Cities declare racism a health crisis, but some doubt impact
Degallerie’s has become a priority for a growing number of local governments, many responding to a pandemic that’s amplified racial disparities and the call for racial justice after the police killing of George Floyd and other black Americans. Since last year, about 70 cities, roughly three dozen counties and three states have declared racism a public health crisis, according to the American Public Health Association.
Local leaders say formally acknowledging the role racism plays not just in health care but in housing, the environment, policing and food access is a bold step, especially when it wasn’t always a common notion among public health experts. But what the declarations do to address systemic inequalities vary widely, with sceptics saying they are merely symbolic.

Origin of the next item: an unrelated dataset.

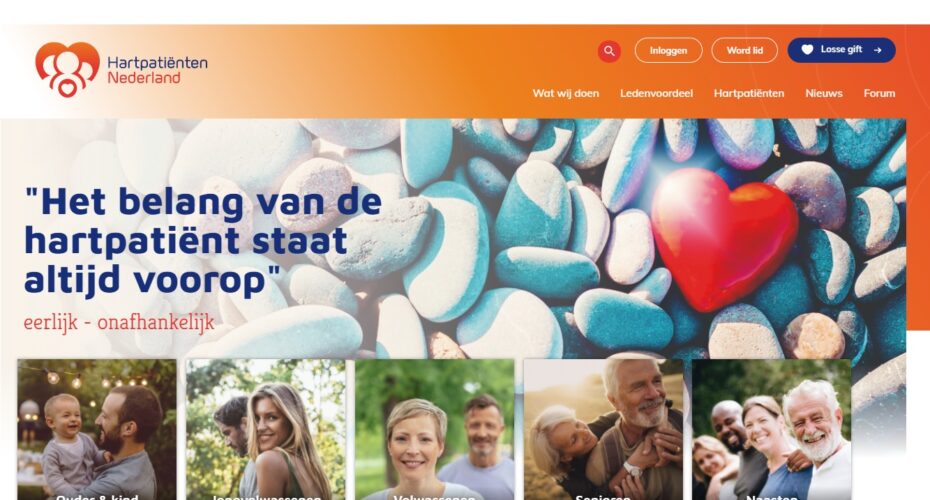
Task: Click the Word lid button
Action: (744, 50)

Kansas City, Missouri, and Indianapolis used their declarations to calculate how to dispense public funding. The mayor of Holyoke, Massachusetts, a mostly white community of roughly 40,000, used a declaration to make Juneteenth a paid city employee holiday. The Minnesota House passed a resolution vowing to “actively participate in the dismantling of racism”. Wisconsin’s governor made a verbal commitment, while governors in Nevada and Michigan signed public documents.

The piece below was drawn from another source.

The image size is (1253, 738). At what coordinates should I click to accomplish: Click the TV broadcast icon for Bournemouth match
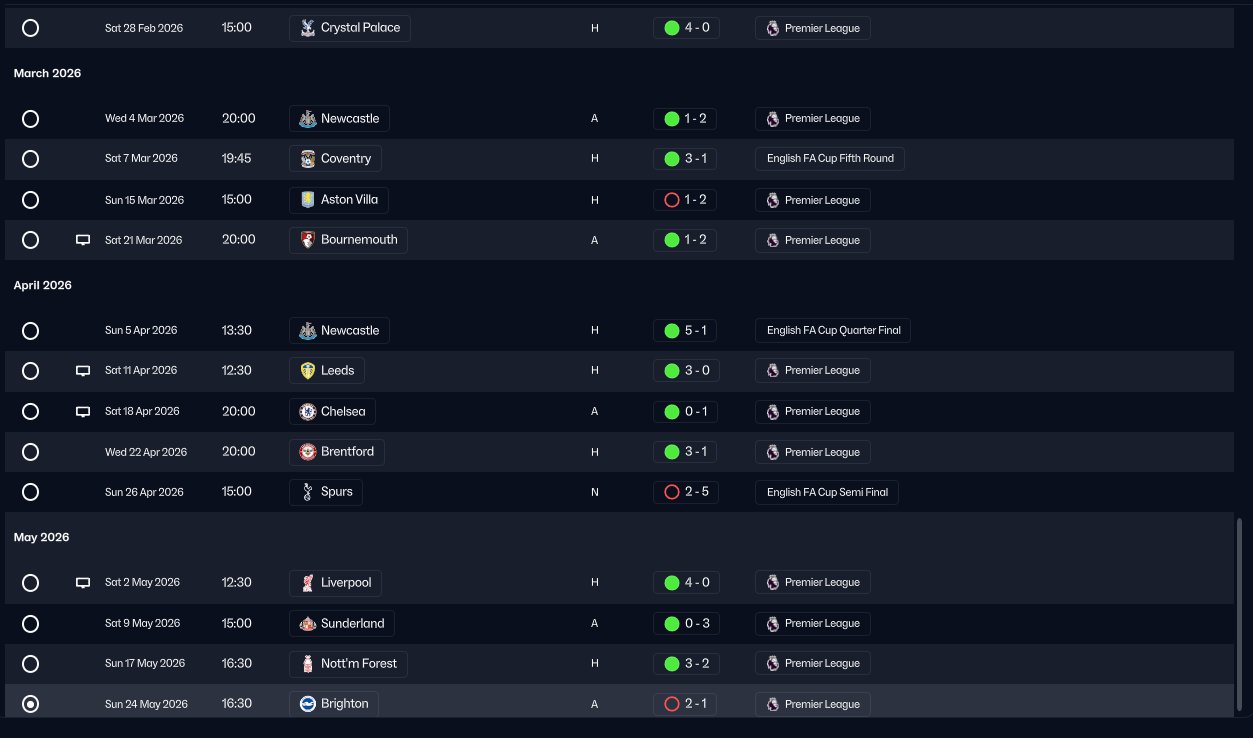83,240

“It is only after we have fully defined the injustice that we can begin to take steps to replace it with a greater system of justice that enables all Michiganders to pursue their fullest dreams and potential,” Michigan Lt Governor Garlin Gilchrist II said in a statement.

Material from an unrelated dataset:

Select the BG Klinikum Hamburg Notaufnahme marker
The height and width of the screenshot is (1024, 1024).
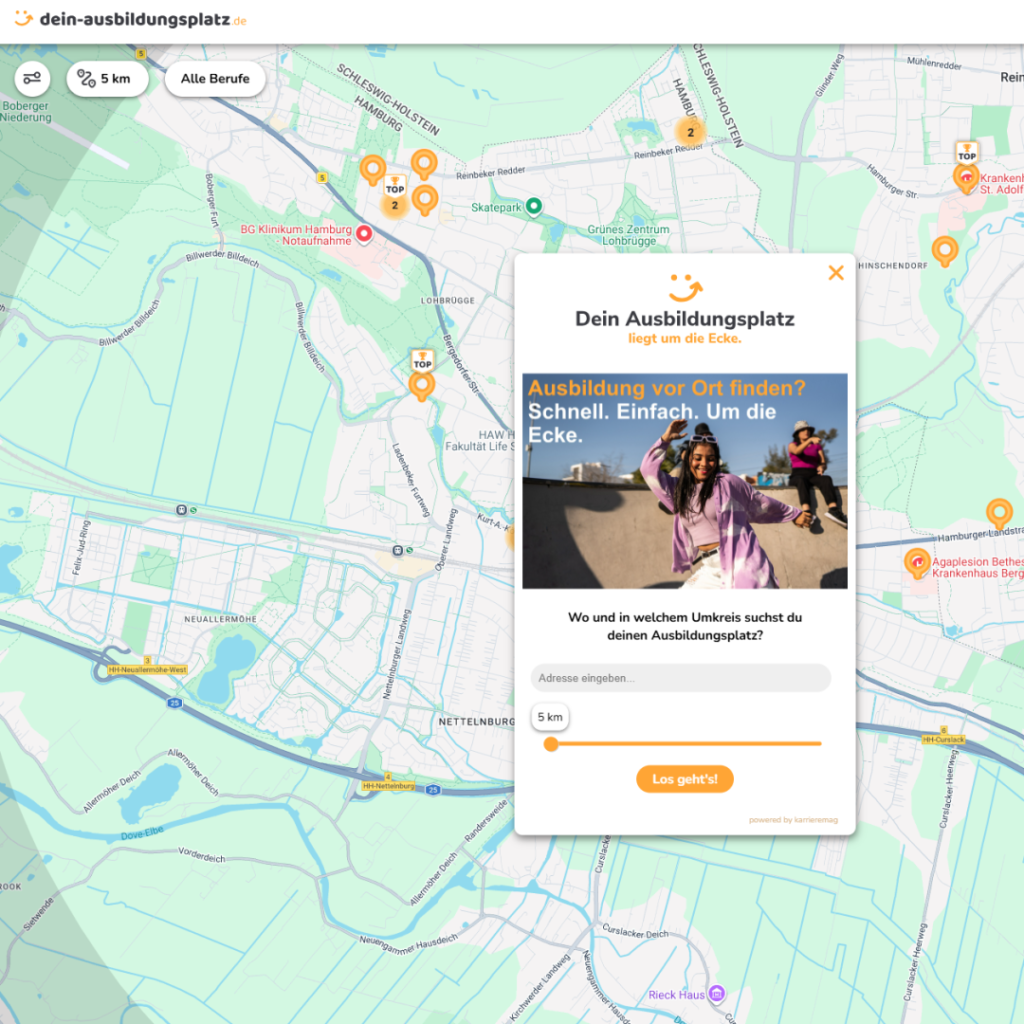coord(364,234)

Wisconsin’s Milwaukee County takes credit for being the first, with its May 2019 order. It acted because of sobering health disparities in Wisconsin’s most populous county, where nearly 70 per cent of the state’s black residents live. It’s the only county with a significantly higher poverty rate than the state average, 17.5 per cent, compared with 10.8 per cent statewide, according to a University of WisconsinMadison report.